Seitenauszug:
******************************
Das Timing für die Erfindung war perfekt, meint Jürg Marti, Mitarbeiter in der Unternehmenskommunikation von Ferag – dem Unternehmen, das Reist später gründete. „Der Trick bestand darin, daß jedes Blatt Papier an den Ecken festgehalten wurde, so daß die bedruckten Teile der Seite unberührt blieben. Das war zu jener Zeit, als die Druckerschwärze eine Ewigkeit brauchte, um zu trocknen, ein gewaltiger Vorteil.“
Vielleicht war es ein Glück für die Druckindustrie, daß Reists ursprünglicher Arbeitgeber den Auftrag nicht haben wollte. Heute hat die Ferag-Gruppe mit Sitz in Hinwil in der Nähe von Zürich neben verschiedenen Werken in der Schweiz auch Produktionsbetriebe in Deutschland und Holland. Seit 1957 hat sich Ferag auf die Entwicklung von innovativen Lösungen für die Druckweiterverarbeitung spezialisiert.
******************************
Bereitgestellte Angaben:
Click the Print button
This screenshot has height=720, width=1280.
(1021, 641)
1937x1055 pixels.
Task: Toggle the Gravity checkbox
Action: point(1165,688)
******************************
Ziel 1:
Beantworte anhand des Seitenauszugs über Ferag:
(a) Welche Stelle hat Jürg Marti bei Ferag inne?
(b) Wo hat die Ferag-Gruppe ihren Sitz?
(c) Seit welchem Jahr ist Ferag auf Lösungen für die Druckweiterverarbeitung spezialisiert?
Ziel 2: Benenne in allen Einträgen oben „Print button“ in „Save button“ um und gib die Einträge sonst unverändert wieder.

Endergebnis 1:
(a) Er ist Mitarbeiter in der Unternehmenskommunikation von Ferag.
(b) In Hinwil in der Nähe von Zürich.
(c) Seit 1957.

Endergebnis 2:
Click the Save button
This screenshot has height=720, width=1280.
(1021, 641)
1937x1055 pixels.
Task: Toggle the Gravity checkbox
Action: point(1165,688)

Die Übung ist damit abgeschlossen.